Due to the huge amount of involved data and time-consuming process of join operations, the exact-match joins are rarely used for big data. The most common alternative for exact-match joins are similarity joins which find similar pairs of records. Set similarity join (SSJ) is defined as join of very large tables based on similarity of a set of their attributes, which is called join attributes. To operate the similarity join of two large tables based on their join attributes, the similarity of the values of the join attributes is specified using an appropriate similarity function, and then, the values pairs which their similarity is higher than a certain threshold, are selected as candidates for join in case of similarity. In this paper, a parallel set similarity join method is introduced using the MapReduce programming model. The proposed method uses Locality Sensitive Hashing (LSH) techniques to decrease the number of required comparisons for calculating the similarity of the sets. The performance of the proposed method has been compared with the best previous similarity join methods on real and synthetic datasets in terms of time. The experimental results show that the proposed method works faster than the former methods.

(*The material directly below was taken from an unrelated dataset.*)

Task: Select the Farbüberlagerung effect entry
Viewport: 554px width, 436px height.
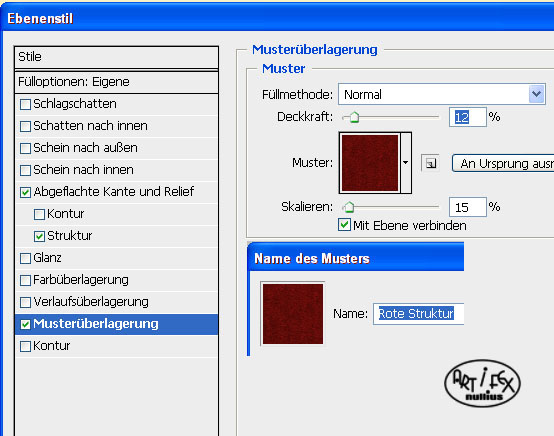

机译:由于涉及的数据量巨大,并且联接操作耗时,因此完全匹配联接很少用于大数据。完全匹配联接的最常见替代方法是相似联接,用于查找相似的记录对。集合相似性连接(SSJ)被定义为基于大型表的一组属性的相似性的联接,这称为联接属性。为了基于两个大表的联接属性进行相似联接,使用适当的相似度函数指定联接属性的值的相似度,然后选择其相似度高于某个阈值的值对。在相似的情况下作为参加的候选人。在本文中,使用MapReduce编程模型介绍了并行集相似性联接方法。所提出的方法使用局部敏感哈希(LSH)技术来减少用于计算集合相似度所需的比较次数。在时间上,已经将所提出的方法的性能与真实和合成数据集上的最佳先前相似性连接方法进行了比较。实验结果表明,提出的方法比以前的方法工作更快。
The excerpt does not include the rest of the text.